━━━━━ Data to examine ━━━━━

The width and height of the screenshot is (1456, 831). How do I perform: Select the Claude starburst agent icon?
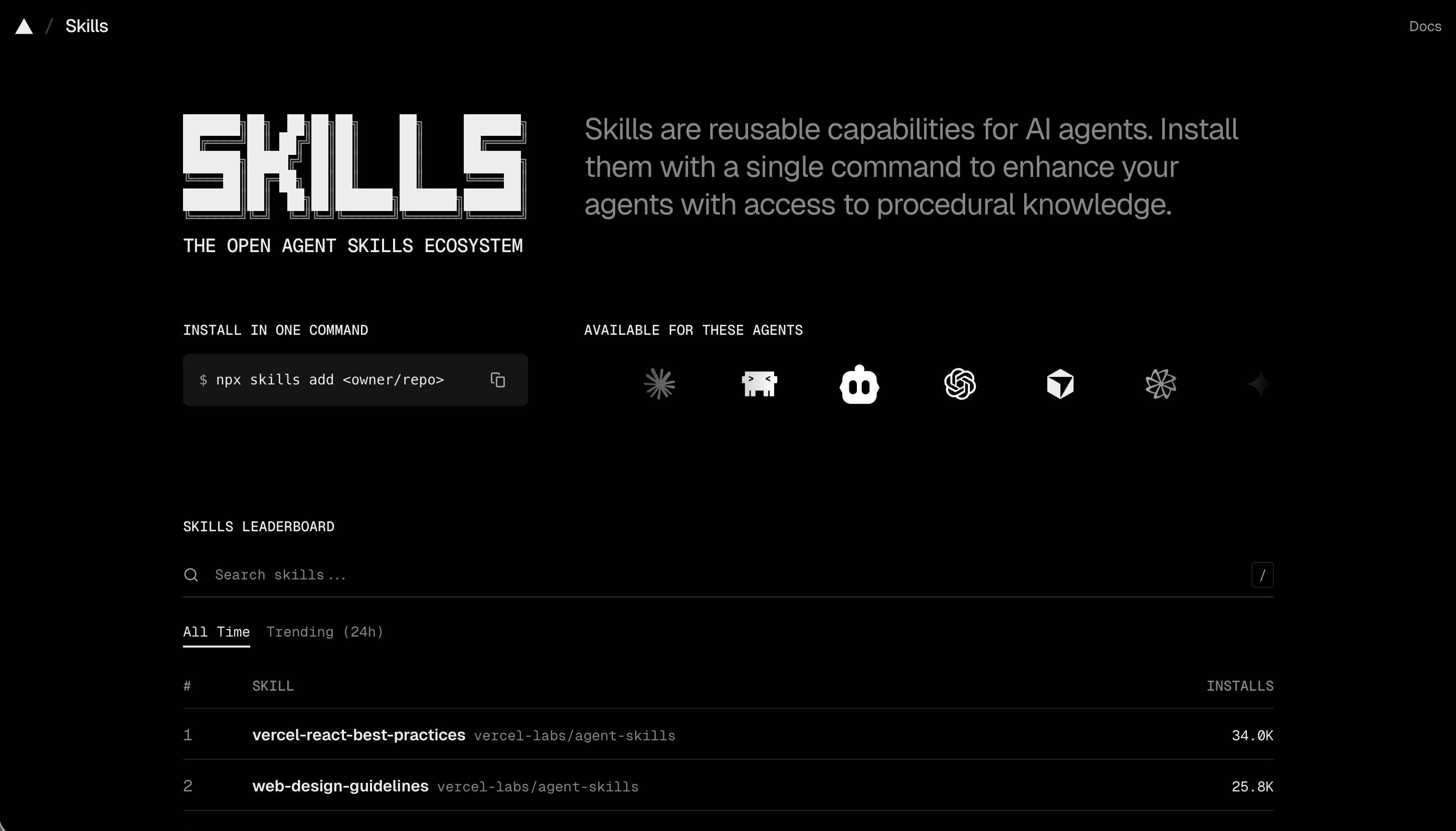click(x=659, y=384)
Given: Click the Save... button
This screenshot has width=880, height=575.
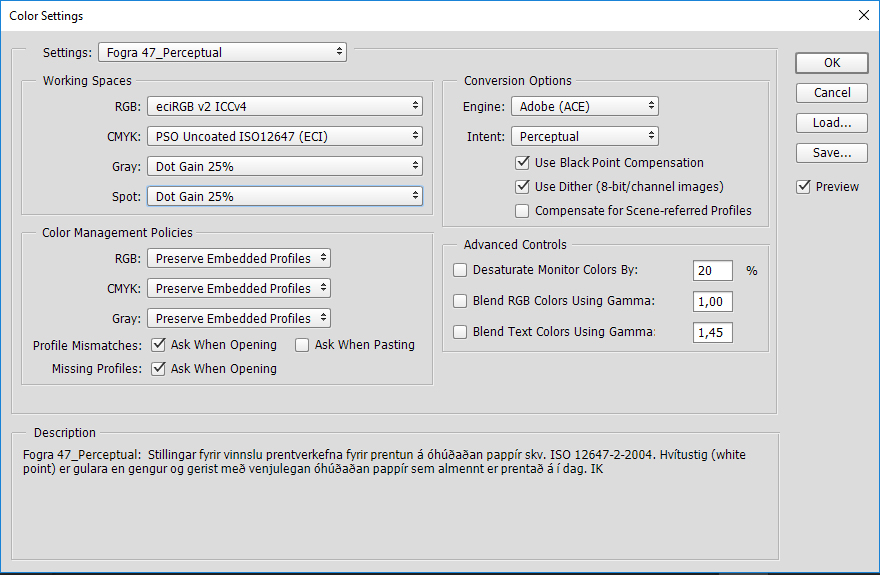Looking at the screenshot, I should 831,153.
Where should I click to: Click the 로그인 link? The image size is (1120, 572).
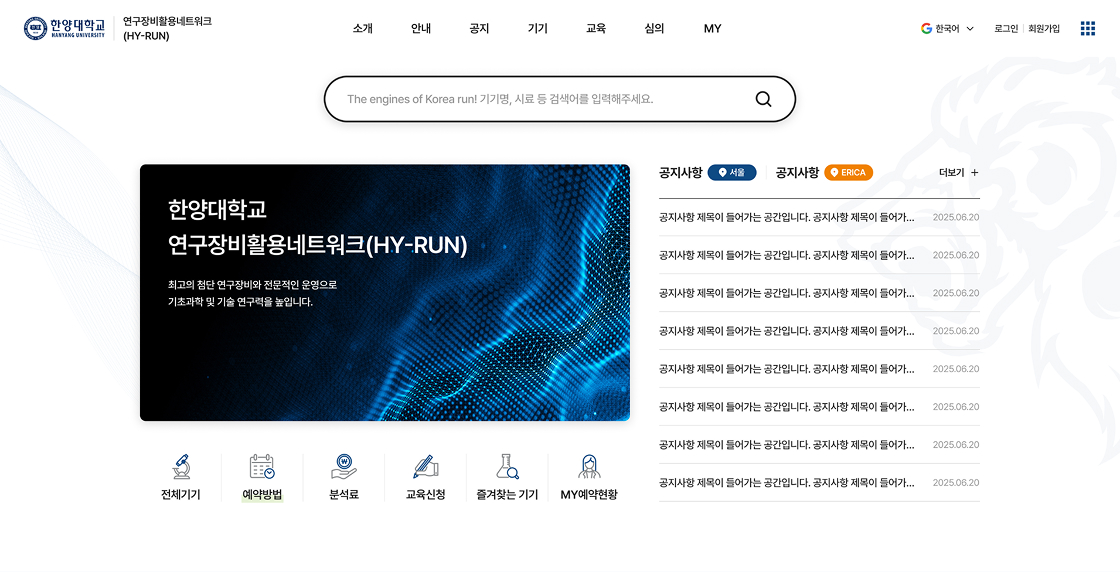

━━━━━
━━━━━ Data to examine ━━━━━

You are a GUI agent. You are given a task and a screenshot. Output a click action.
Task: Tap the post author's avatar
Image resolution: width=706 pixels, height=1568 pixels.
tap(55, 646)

━━━━━
━━━━━ Data to examine ━━━━━

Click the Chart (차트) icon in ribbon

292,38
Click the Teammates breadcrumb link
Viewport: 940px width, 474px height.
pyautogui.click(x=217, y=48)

━━━━━

Task description: Only the lines above starting with the line with "The width and" and going on through the line with "Where should I" belong in the answer; repeat them exactly, minus any picture.

Task solution:
The width and height of the screenshot is (1456, 831). How do I perform: Select the Claude starburst agent icon?
click(x=659, y=384)
Given: Click the Save... button
This screenshot has width=880, height=575.
Looking at the screenshot, I should 831,153.
Where should I click to: Click the 로그인 link? The image size is (1120, 572).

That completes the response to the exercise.